Le Christ ressuscité

     On l’aura perçu sans peine, c’est déjà le Christ ressuscité d’entre les morts, le Christ glorieux, que le texte johannique nous fait entrevoir en filigrane. Et dans ce récit, majestueusement construit, c’est la foi chrétienne qui se manifeste et le baptême, libérateur des liens du péché, qu’il nous laisse entrevoir. Parler du retour à la vie de Lazare c’est, pour le rédacteur, nous inviter à croire. Croire que Lazare était vraiment mort mais qu’il est redevenu vivant. Vivant pour demain et les jours à venir. Vivant surtout pour la vie éternelle.
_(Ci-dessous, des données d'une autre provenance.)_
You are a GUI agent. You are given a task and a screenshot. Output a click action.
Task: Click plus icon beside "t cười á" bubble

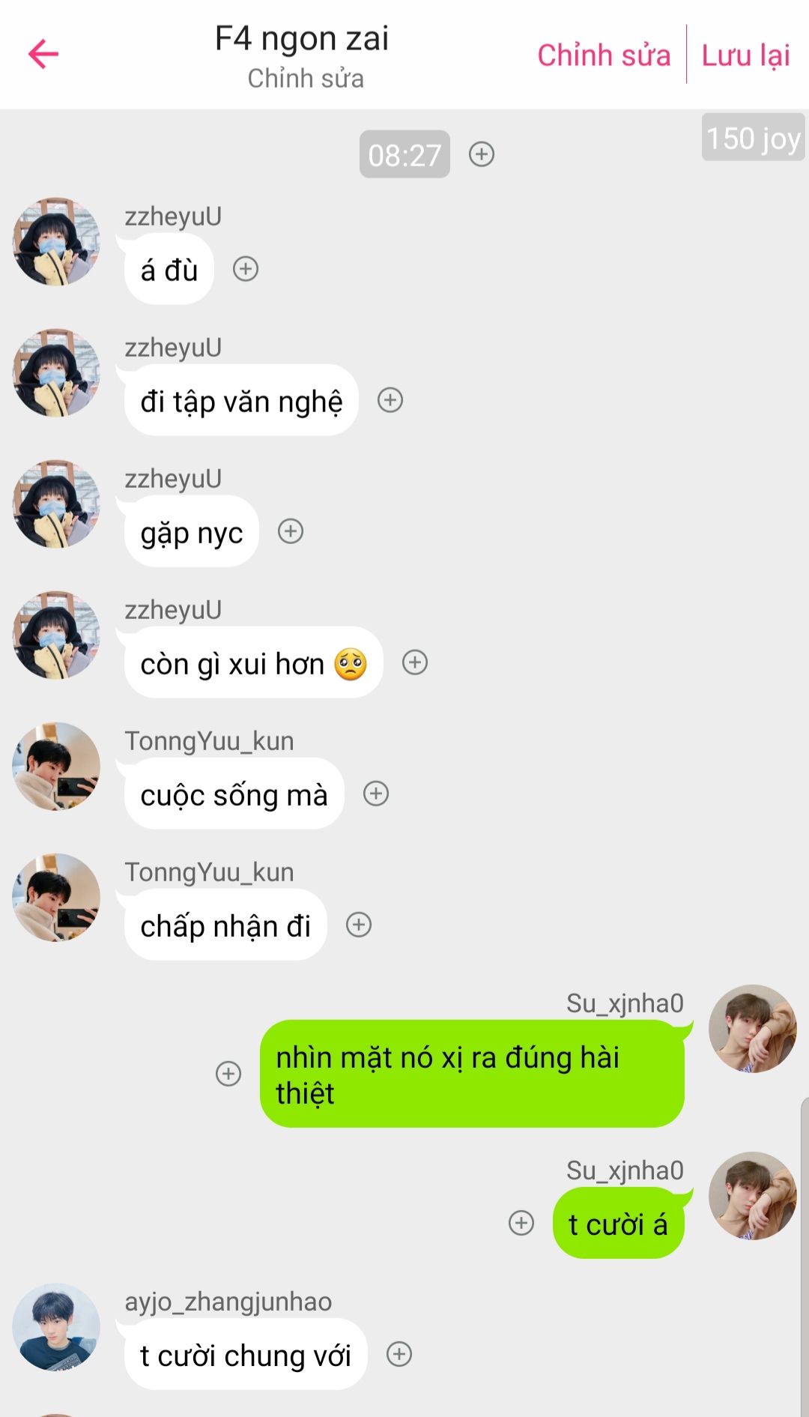[x=521, y=1223]
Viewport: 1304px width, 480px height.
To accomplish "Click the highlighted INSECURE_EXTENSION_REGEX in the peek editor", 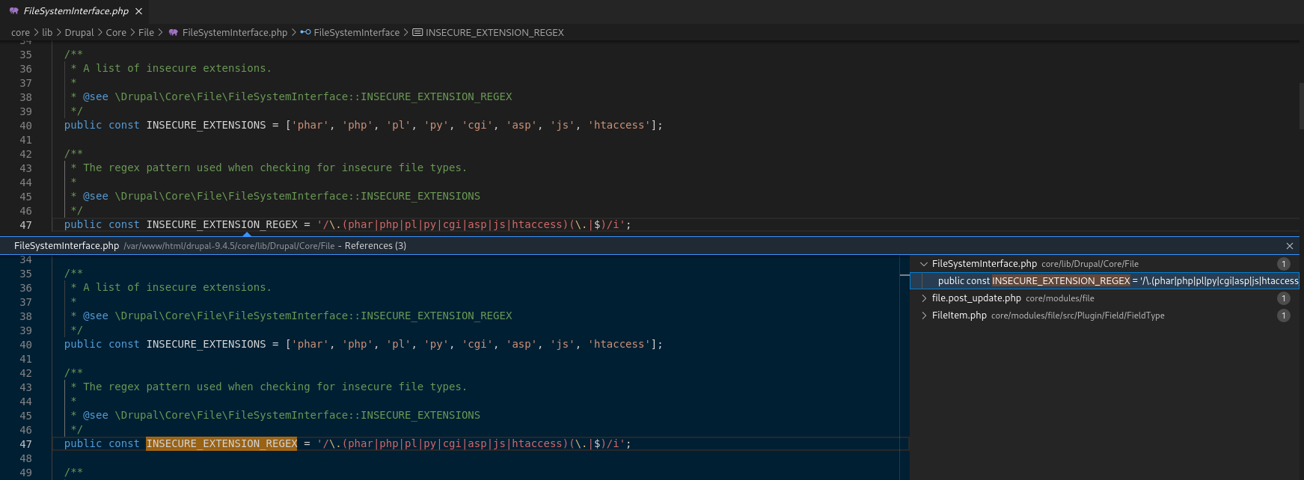I will pos(221,444).
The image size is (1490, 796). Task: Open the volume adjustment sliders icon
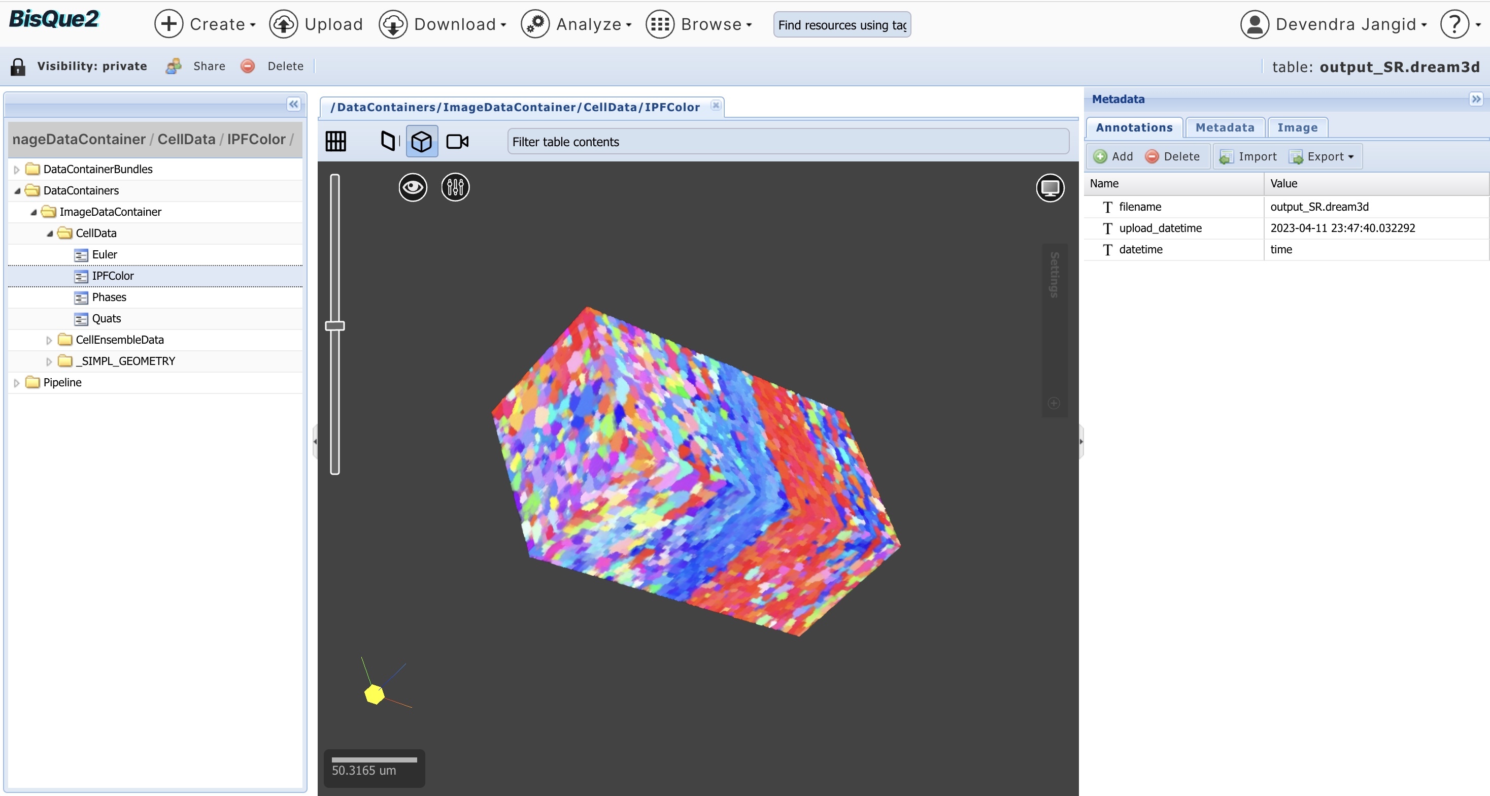[455, 187]
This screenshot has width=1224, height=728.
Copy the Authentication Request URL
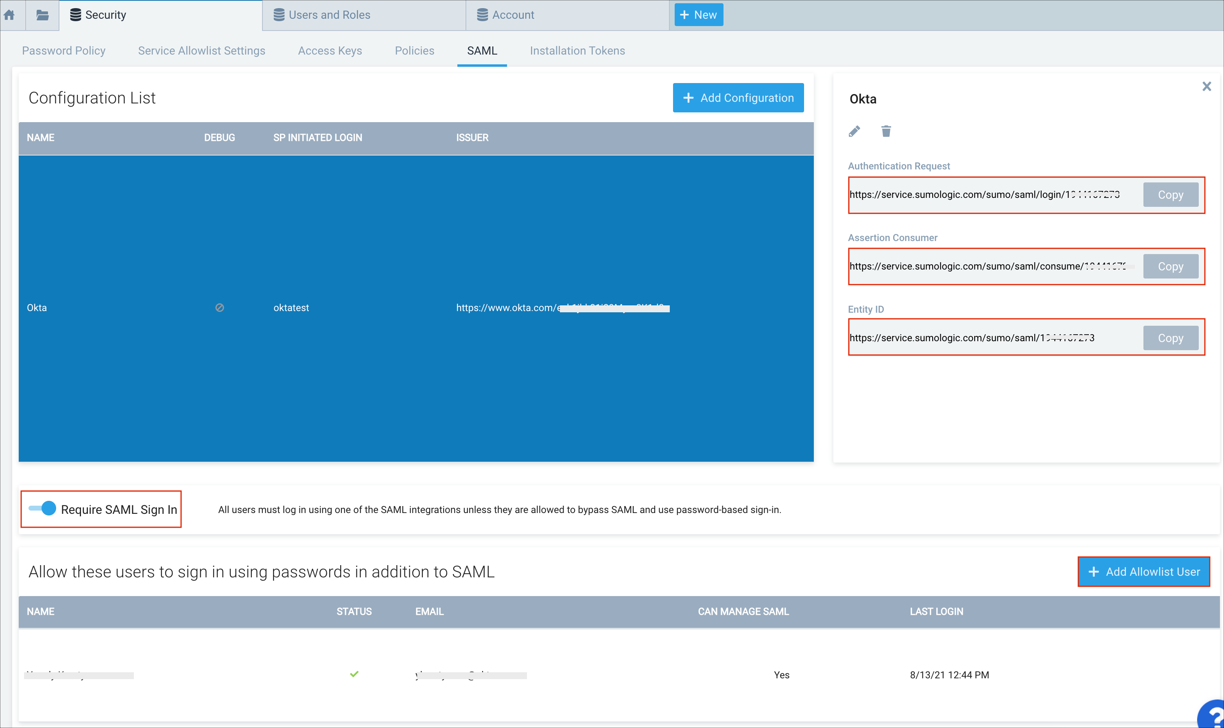pyautogui.click(x=1170, y=195)

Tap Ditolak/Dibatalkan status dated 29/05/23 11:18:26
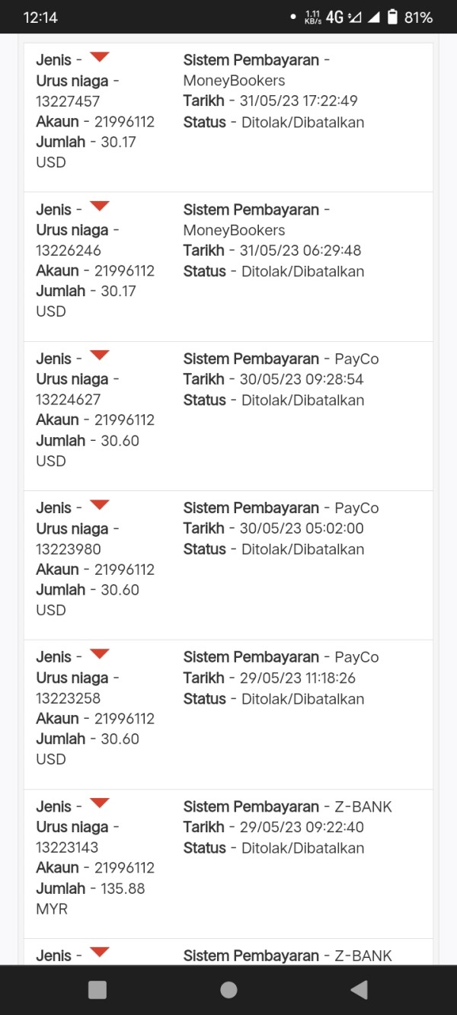coord(302,699)
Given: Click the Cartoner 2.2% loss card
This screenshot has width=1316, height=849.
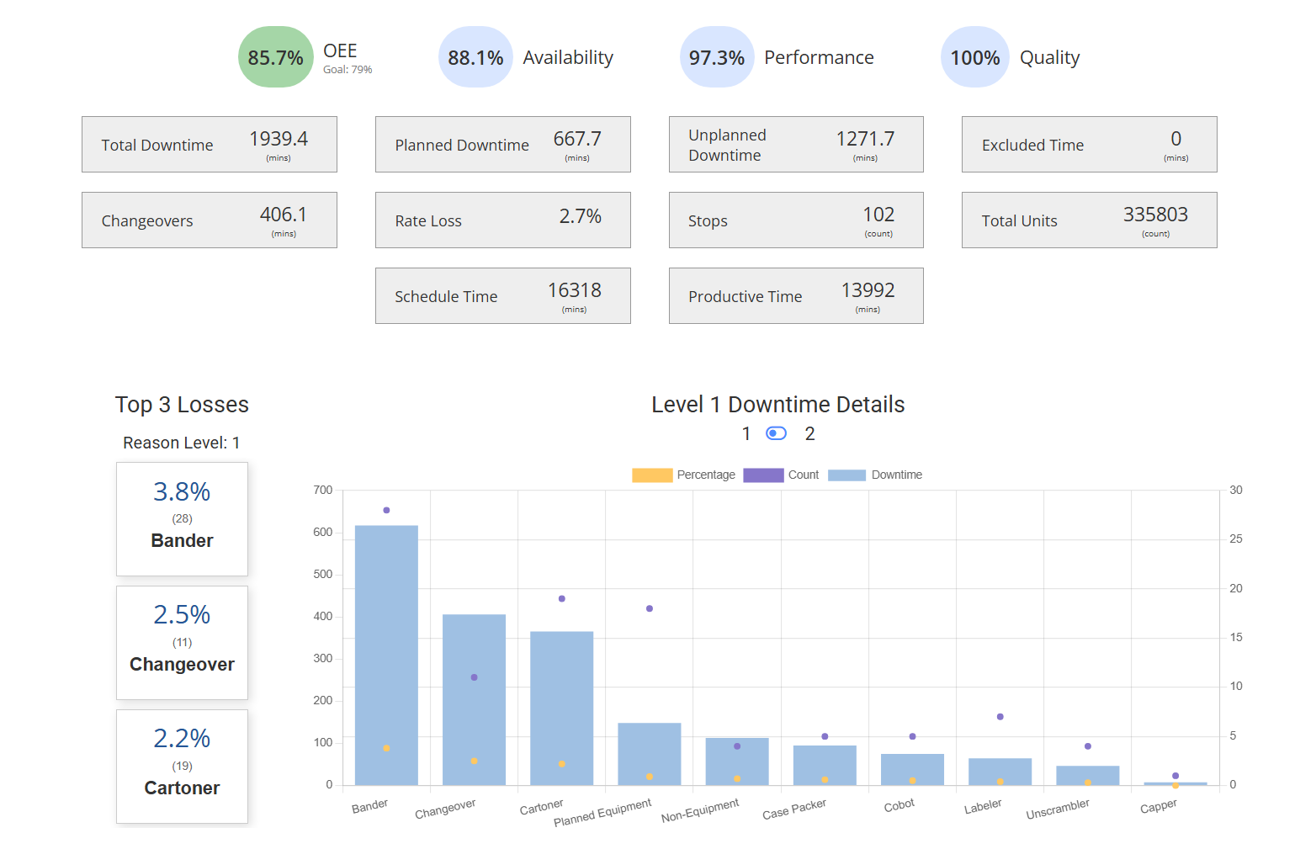Looking at the screenshot, I should pos(182,767).
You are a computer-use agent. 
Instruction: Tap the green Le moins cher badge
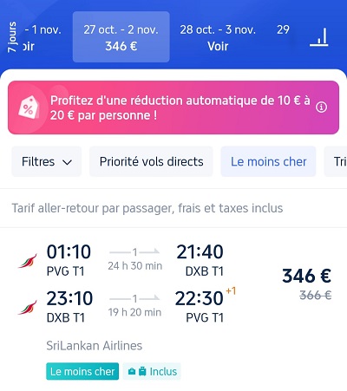pyautogui.click(x=82, y=371)
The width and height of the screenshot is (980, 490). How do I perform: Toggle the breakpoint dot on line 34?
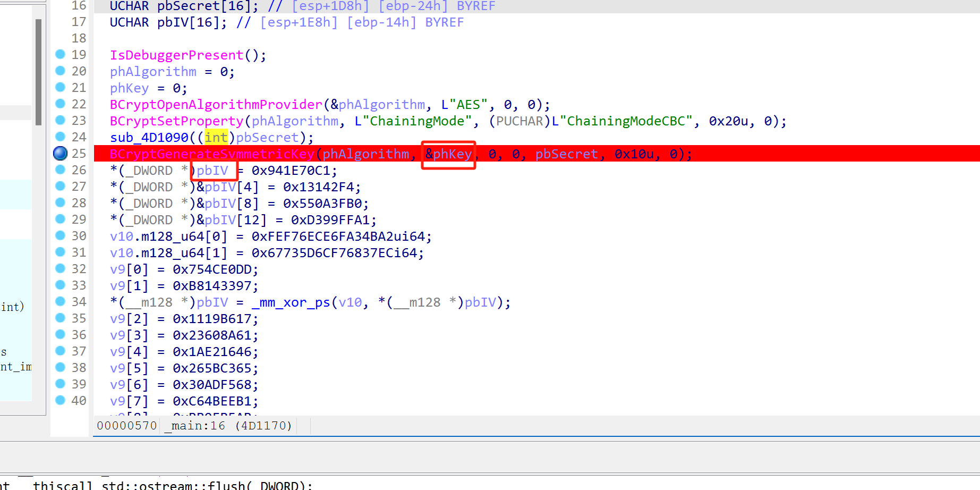click(x=60, y=301)
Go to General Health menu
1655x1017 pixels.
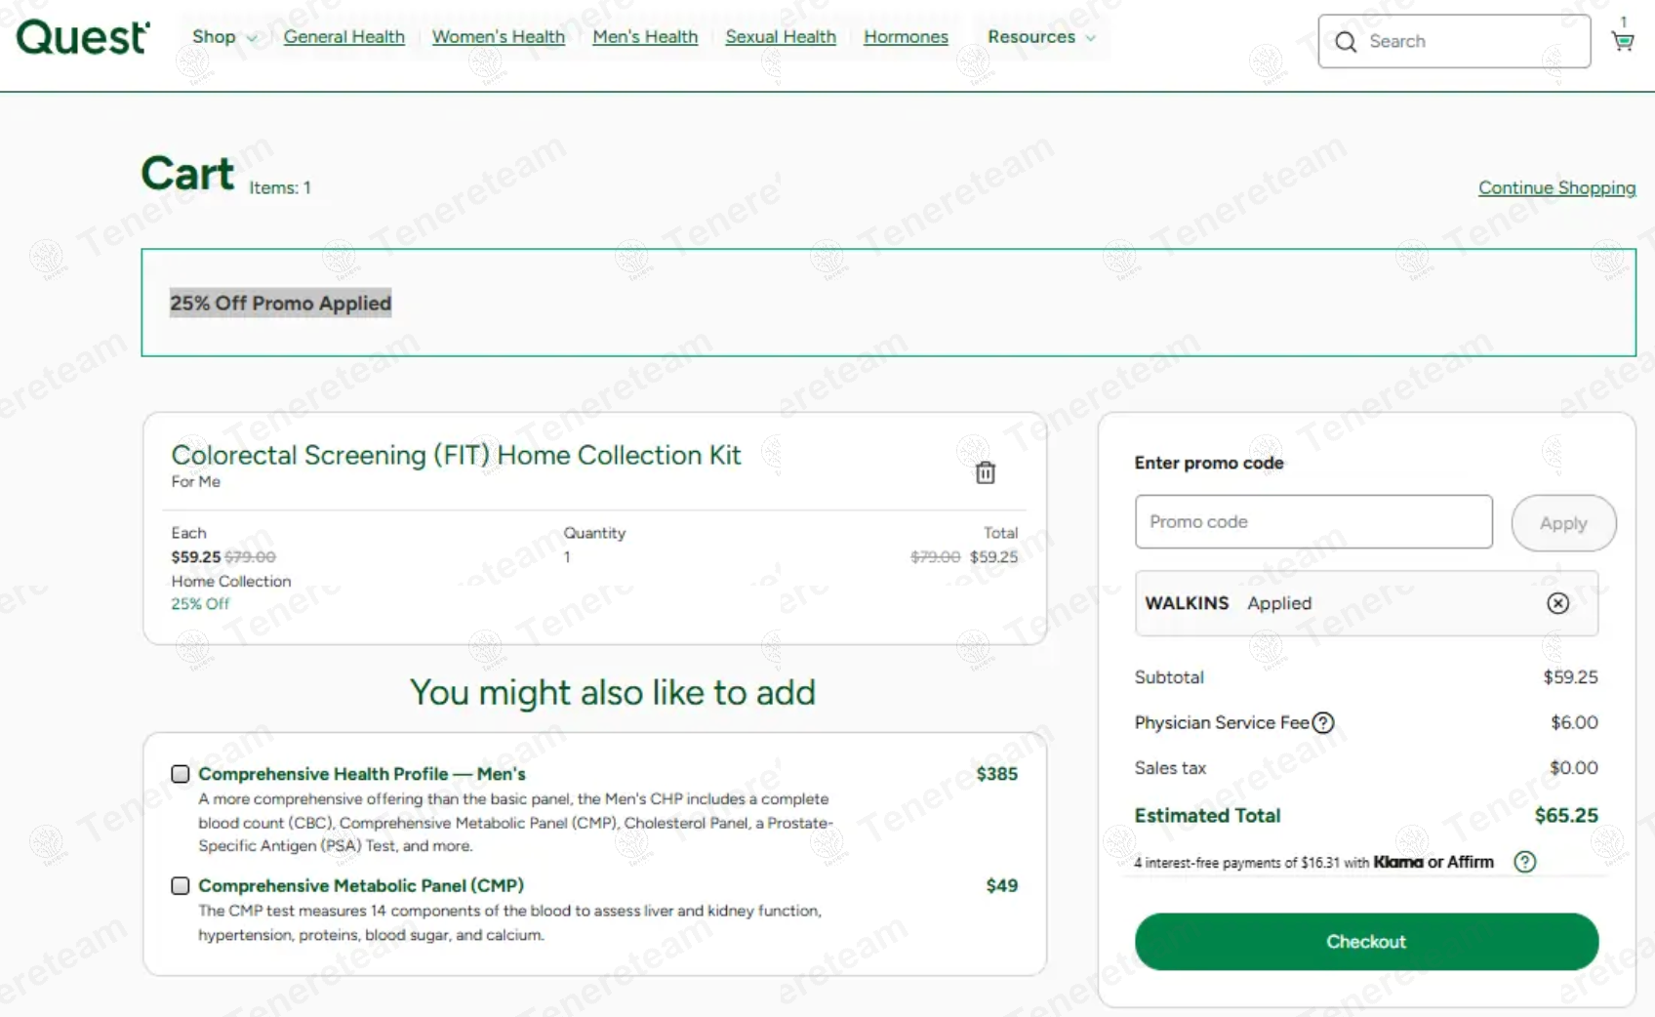343,37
Le terme mort, si l’on veutrester dans la perspective johannique, pourrait plutôt vouloir dire transformation.

La foi comme une demande

     Jésus affirme à Marthe, la sœur de Lazare, que son frère ressuscitera (v. 23) mais cette dernière, qui croit en la résurrection au dernier jour (v. 24), s’entend répondre par Jésus : Moi, je suis la résurrection et la vie. Celui qui croit en moi, même s’il meurt, vivra (v. 25). Jésus fait appel à la foi de la sœur éplorée : Crois-tu cela ? (v. 26). Quel touchant dialogue ! Quelle leçon pour la suite des jours ! Il ne faut donc pas regarder cet événement inusité comme une prouesse de la part de Jésus mais bien plutôt comme une ouverture, un appel à la foi, une demande d’adhérer à Lui comme Messie envoyé par le Père, comme le Fils de Dieu (v. 27). C’est d’ailleurs ce que Marthe vient de proclamer : Tu es le Messie (…) tu es le Fils de Dieu, celui qui vient dans le monde (v. 27).

L’espérance silencieuse

     Lorsque Marthe partit à la rencontre de Jésus et qu’elle lui dit savoir que Dieu lui accordera tout ce qu’il lui demandera (v. 22) Marie était resté à la maison (v. 20). Marie est absente de cette première rencontre. Et cette absence est éloquente. Elle n’est pas le fait de la désespérance. Comment pouvoir l’avancer ? Dans son geste spontané. En effet, dès que Marie entendit sa sœur lui dire que Jésus l’appelait : Marie se leva aussitôt et partit rejoindre Jésus (v. 28). Marie, sait. Marie, croit. Chacune des deux sœurs ont leur façon de croire que Dieu, en son Messie, n’a pas dit son dernier mot. Pour sa part, Jésus demeure calme au sein de cette épreuve familiale. Le texte nous apprend qu’il demeure encore deux jours à l’endroit où il se trouvait avec ses disciples (v. 6) avant d’aller rejoindre les sœurs affligées. Il semble se direintérieurement à propos de Lazare : Il ressuscitera le troisième jour comme moi je ressusciterai.

L’amour, source de vie

     L’amour crée la vie au plan charnel comme au plan spirituel. Marthe et Marie aiment leur frère de tout leur cœur. Elles ne peuvent se résigner à sa mort. Peut-être était-il le soutien, le protecteur de ses deux sœurs ? Rien ne nous empêche de l’avancer. Mais, quoi qu’il en soit, elles lui étaient très attachées par les liens du sang. Jésus aimait Lazare, nous l’avons dit. Lui non plus ne peut accepter que cette mort soit définitive. Il veut que son ami vive. Il veut pouvoir encore entrer chez lui, lui faire l’accolade fraternelle à la manière juive. Il veut que son amitié se poursuive. Il semble déjà appréhender que jamais plus il n’ira rencontrer cette famille, entrer dans cette maison pour se reposer etcauser familièrement avec ses membres. C’est là une marque d’amitié toute simple mais combien réconfortante et vivifiante.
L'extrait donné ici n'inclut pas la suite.